→ **Selected excerpt**:
From 1967–68, she played Julie Parsons in ‘The Iron Horse,’ a Western TV series which was later released as the flick ‘Scalplock.’ The actress did the comedy movie ‘Alex in Wonderland’ and the drama film ‘Tropic of Cancer’ in 1970.
She played Lois Farrow in the drama movie ‘The Last Picture Show’ for which she earned the Academy Award nomination for Best Supporting Actress.
In 1973, Burstyn appeared as Chris MacNeil in ‘The Exorcist,’ a supernatural horror flick adapted from William Peter Blatty’s 1971 novel of the same name. The movie, directed by William Friedkin and featuring Linda Blair, Jason Miller and Max von Sydow, brought two award nominations for Burstyn.
In the year 1974, she had the lead role in the comedy-drama film ‘Alice Doesn't Live Here Anymore,’ playing the titular character of a widow who travels with her son across the country in search of a better life. The actress’ performance was highly appreciated and she won the Academy Award for Best Actress as well as the BAFTA Award for Best Actress in a Leading Role.

→ **Explore the material**:
1. According to the passage about Burstyn's career, which role brought her an Academy Award nomination for Best Supporting Actress?
2. Rename "Julie Parsons" as "Julia Parsons" in the part of the passage about Burstyn's career that opens with the words "From 1967–68, she" and closes with "Best Supporting Actress.", and write that part out again.
Rely on the passage about Burstyn's career and nothing else.

→ **Recorded information**:
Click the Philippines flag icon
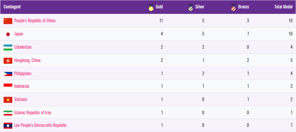Viewport: 296px width, 132px height. pos(8,74)
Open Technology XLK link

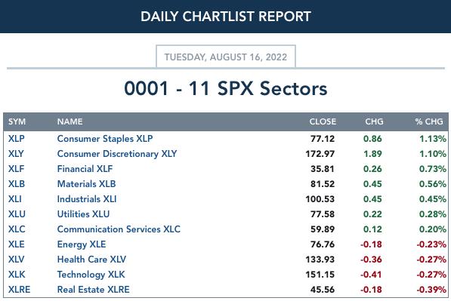tap(91, 275)
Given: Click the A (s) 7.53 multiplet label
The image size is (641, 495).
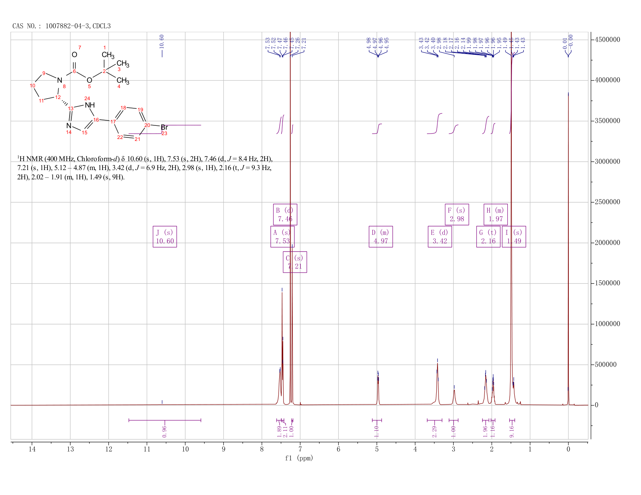Looking at the screenshot, I should (x=282, y=237).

→ **Answers given**:
1. Lois Farrow in 'The Last Picture Show'

2.
From 1967–68, she played Julia Parsons in ‘The Iron Horse,’ a Western TV series which was later released as the flick ‘Scalplock.’ The actress did the comedy movie ‘Alex in Wonderland’ and the drama film ‘Tropic of Cancer’ in 1970.
She played Lois Farrow in the drama movie ‘The Last Picture Show’ for which she earned the Academy Award nomination for Best Supporting Actress.